My instructor wants me to research some creative nunchaku katas on the web so I can practice them and formulate my own kata for tournament use. Does anyone know any good websites with videos? Also, could someone recommend a video that I can buy that has some good katas on it? Thanks!


----------



## still learning (Aug 26, 2006)

Hello, You can try "you tube" ?  there is a lot of people showing their stuffs.

So many CD's and videos out there...send for as many as you can..each person has there own styles/swings/movements.  Take the ones the fit you.

Form your own style....after viewing others...practice and practice and...Aloha


----------



## ArmorOfGod (Aug 26, 2006)

I love Mikio Mishuichi's vidoes from Panther/Century.  Go to www.centuryfitness.com to find them.
I doubt you would like them though.  Mishuichi does not do flashy weapon katas.  His nunchaku katas are lock-elbowed and he stays in deep horse and front stances.  They are incredible.
I love flashy empty hand katas, but when somone picks up a weapon, I think that the time for playing is over and one should show how a weapon is properly used.  If you take a bo stafff and throw it in the air like a helicoptor blade, how on earth does that represent a fighting technique?  If you spin your kamas on strings around your body in a figure-8, how does that work in a fighting application?  

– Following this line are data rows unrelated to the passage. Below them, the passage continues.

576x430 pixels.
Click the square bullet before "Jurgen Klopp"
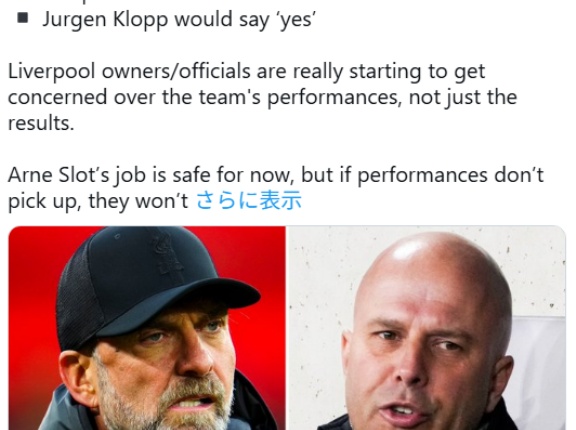coord(23,18)
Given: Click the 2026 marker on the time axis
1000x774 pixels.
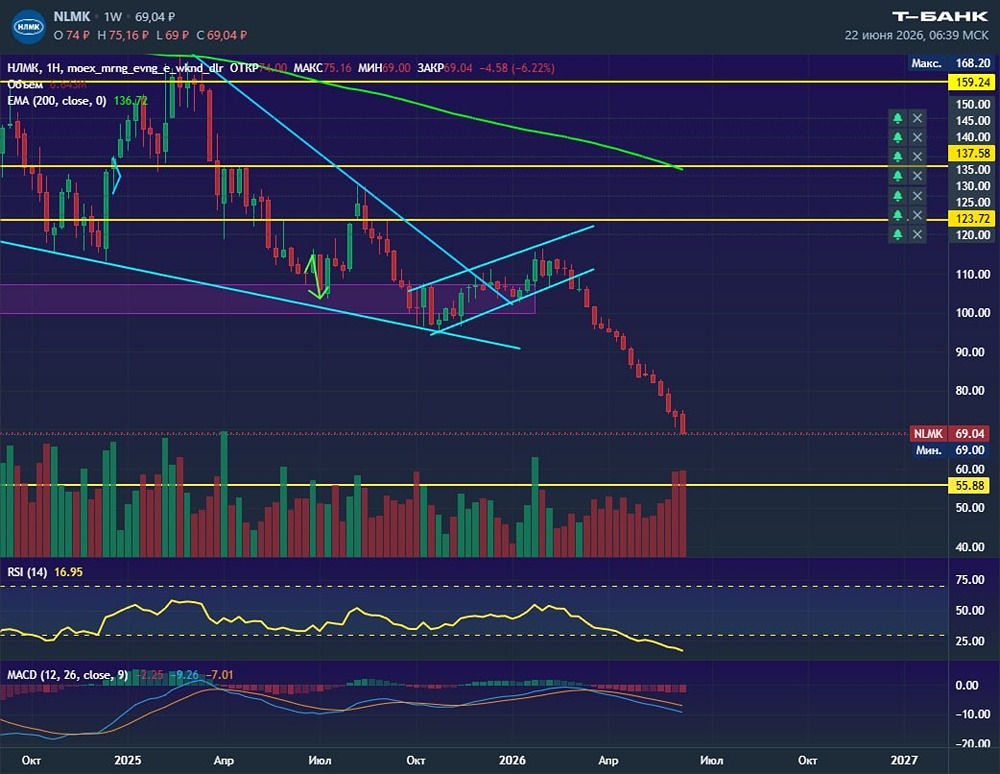Looking at the screenshot, I should (512, 760).
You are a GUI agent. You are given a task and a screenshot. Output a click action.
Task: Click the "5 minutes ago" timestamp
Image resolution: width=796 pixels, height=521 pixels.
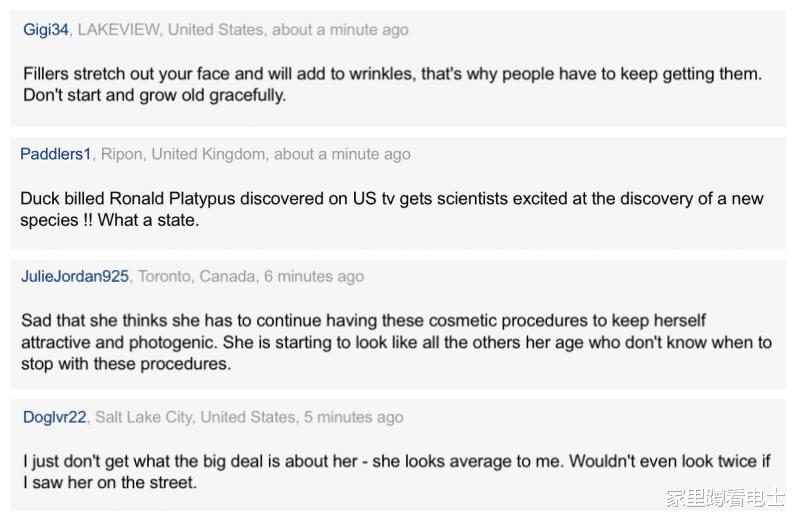click(x=354, y=417)
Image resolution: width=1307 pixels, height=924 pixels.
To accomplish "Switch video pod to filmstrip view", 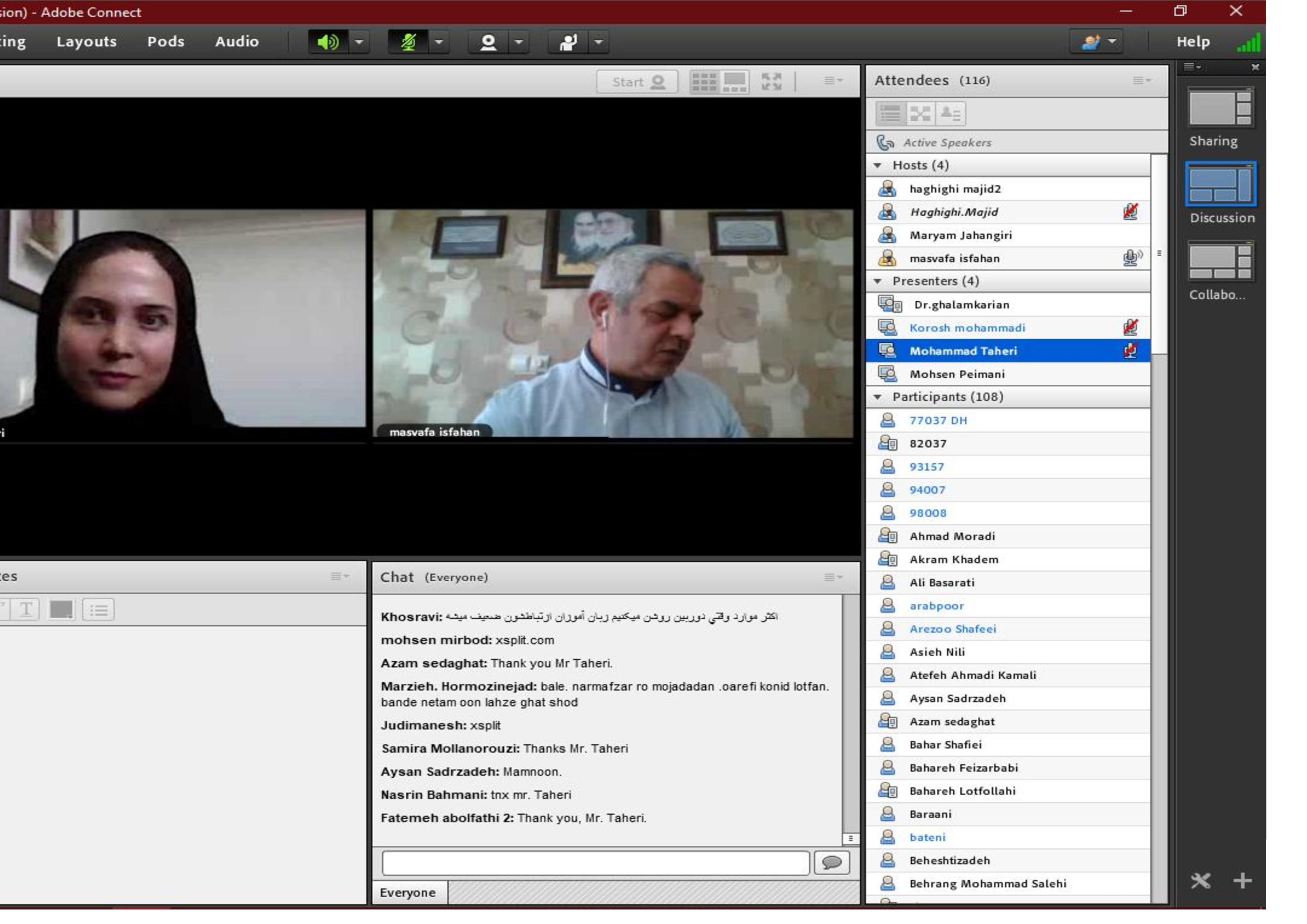I will click(734, 82).
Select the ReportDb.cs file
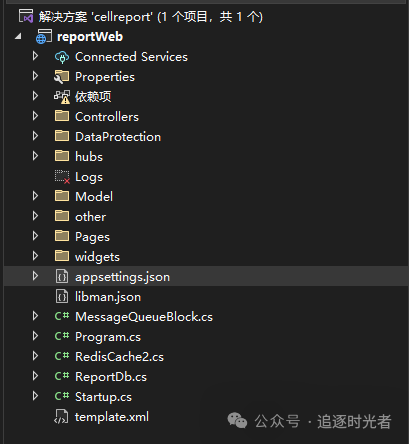Screen dimensions: 409x444 pos(111,377)
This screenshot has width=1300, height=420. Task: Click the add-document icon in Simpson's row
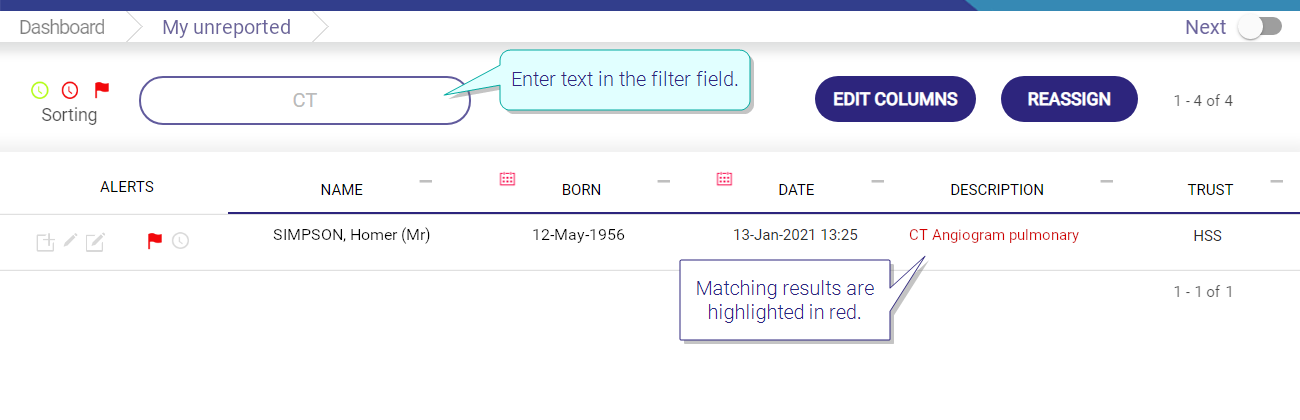point(45,241)
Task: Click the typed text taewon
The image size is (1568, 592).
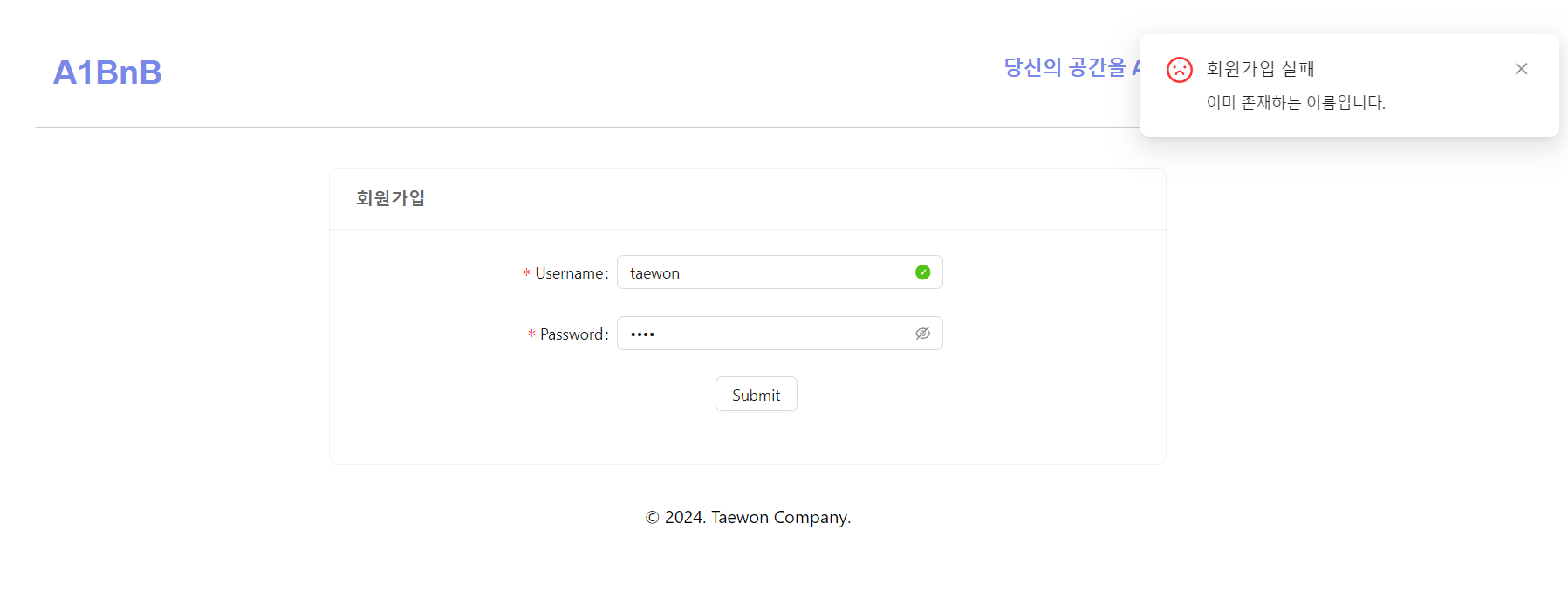Action: (x=654, y=273)
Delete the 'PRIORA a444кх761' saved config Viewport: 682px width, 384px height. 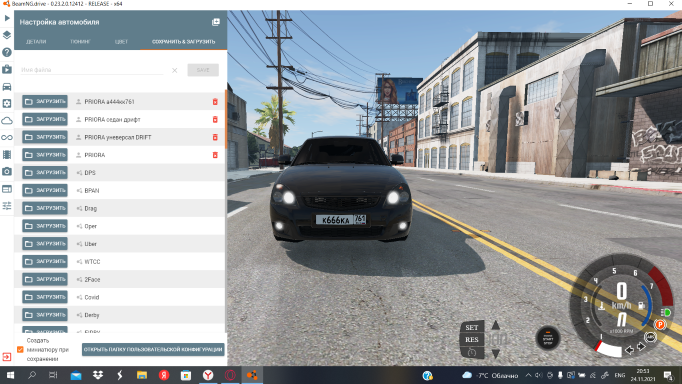coord(215,101)
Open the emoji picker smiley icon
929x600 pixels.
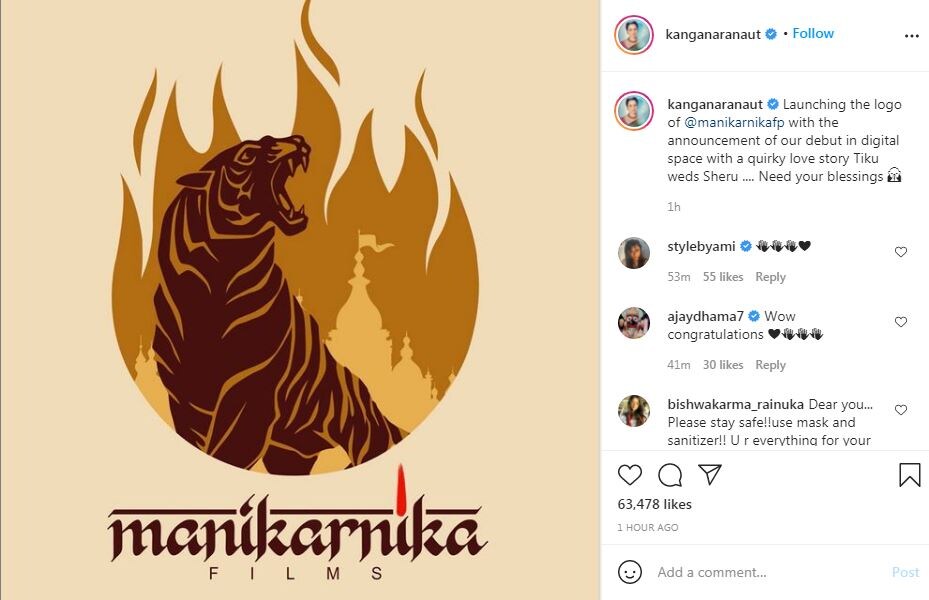[629, 572]
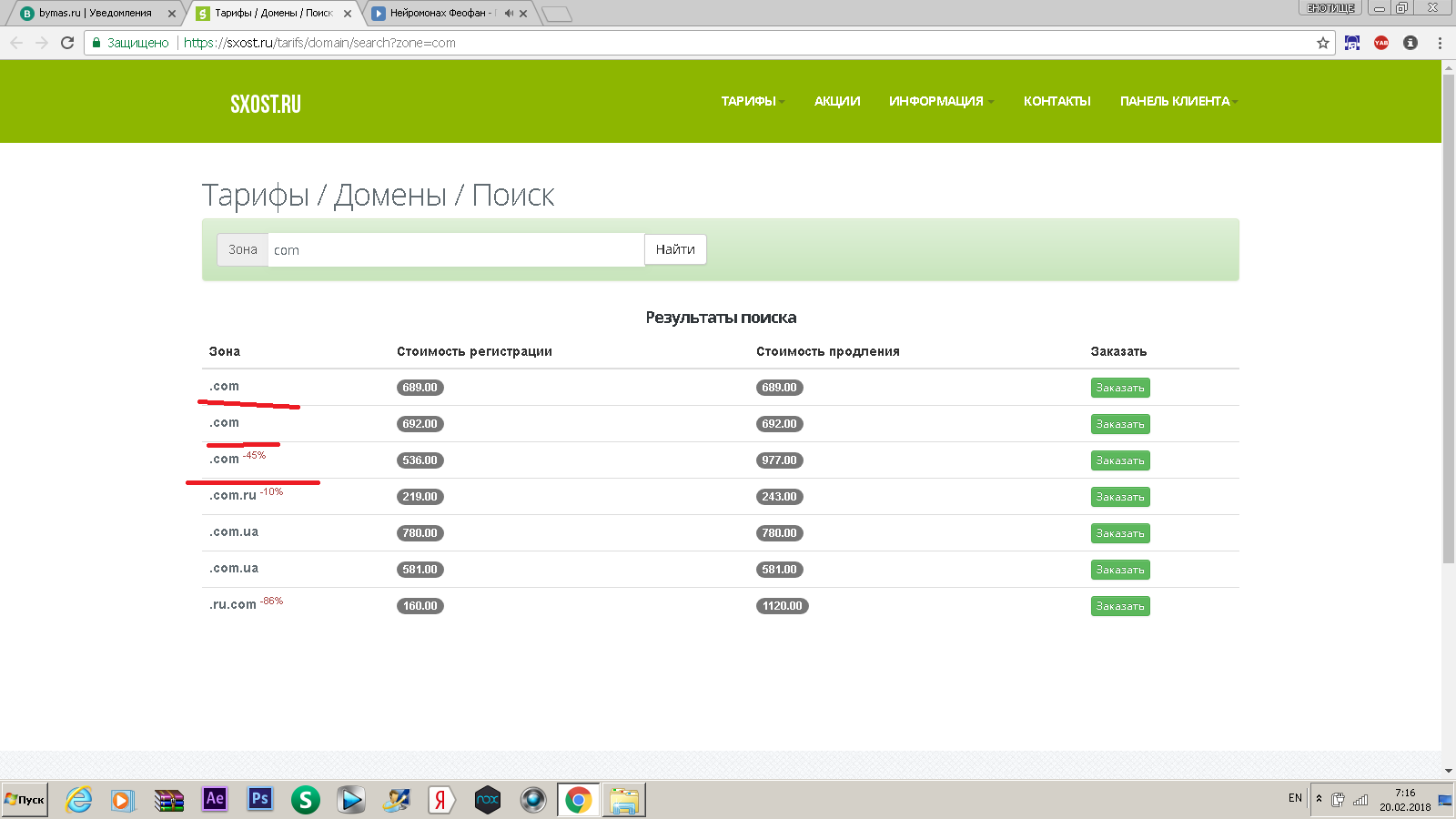The image size is (1456, 819).
Task: Click the SXOST.RU site logo
Action: pos(266,104)
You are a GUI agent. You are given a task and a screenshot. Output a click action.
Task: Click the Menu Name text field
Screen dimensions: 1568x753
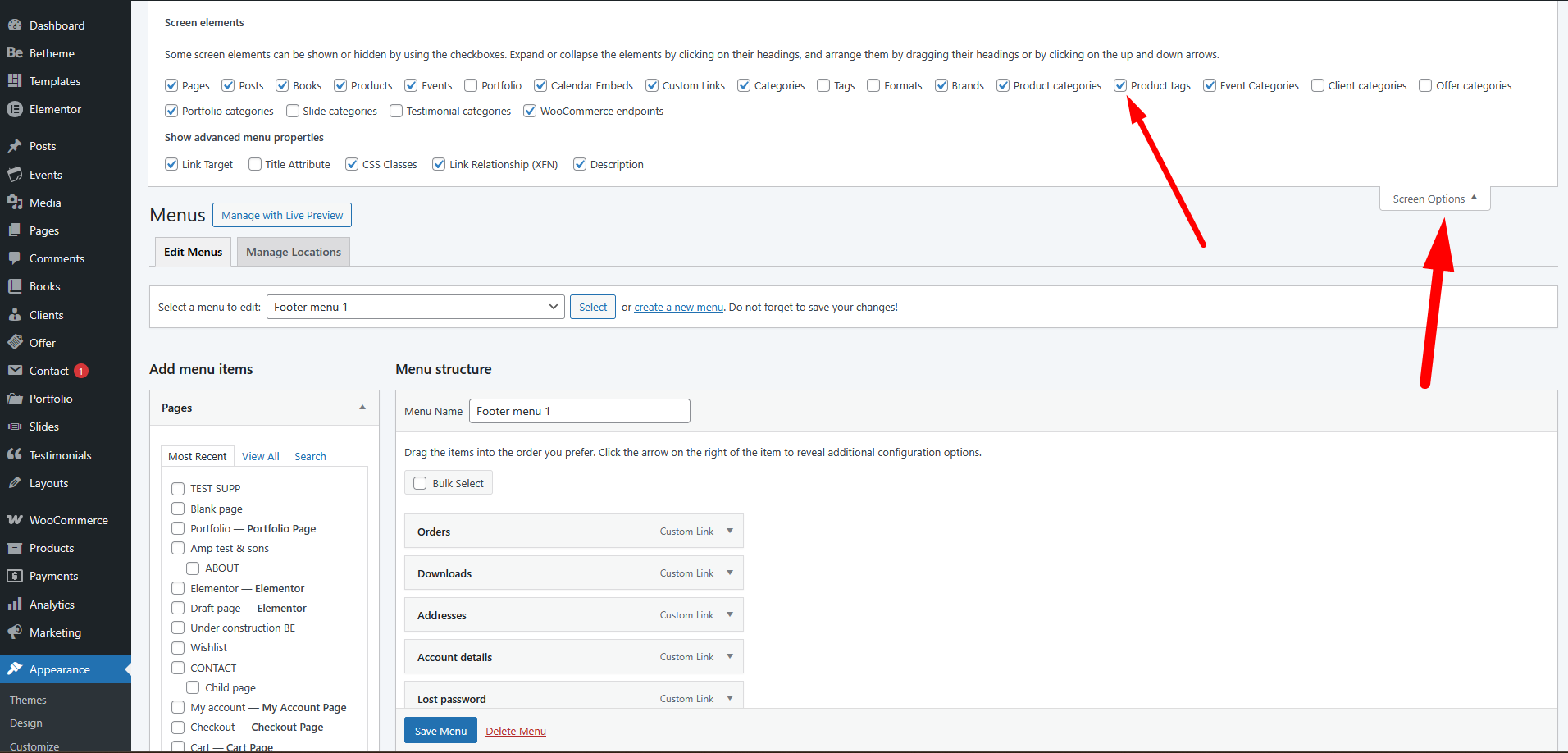tap(579, 411)
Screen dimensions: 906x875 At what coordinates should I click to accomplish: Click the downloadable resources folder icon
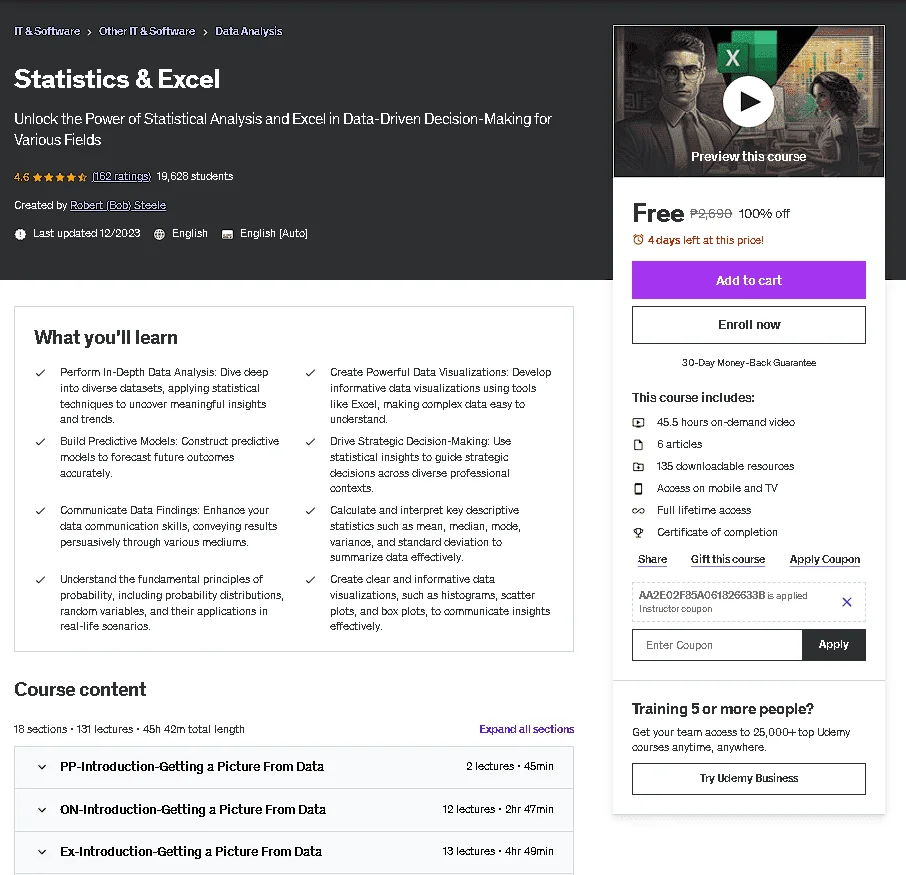click(x=638, y=466)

Anyway, here is that dvd that I just mentioned.  Right now, Century is running a sale of 9.99 per dvd.  That is a good price for these vids:

http://www.centuryfitness.com/webap...753&categoryId=15098&parent_category_rn=15070


----------



## TKD_Rocker (Aug 26, 2006)

ArmorOfGod: I most definitely agree with you about the weapons. All of the other weapons that my school teaches (bo, sai, tonfa, kamas, etc.) are very traditional, and we don't mix them with nunchaku. We used to teach traditional nunchaku as well, but there was little interest in it and the demand for "flashy" nunchaku was too high, so we decided to go with modern on that weapon only. But yes. I absolutely love traditional bo katas; they're so beautiful. My favorite to perform is Chunakun Bo II. Anyway, I'm rambling. Thanks for the suggestions!


----------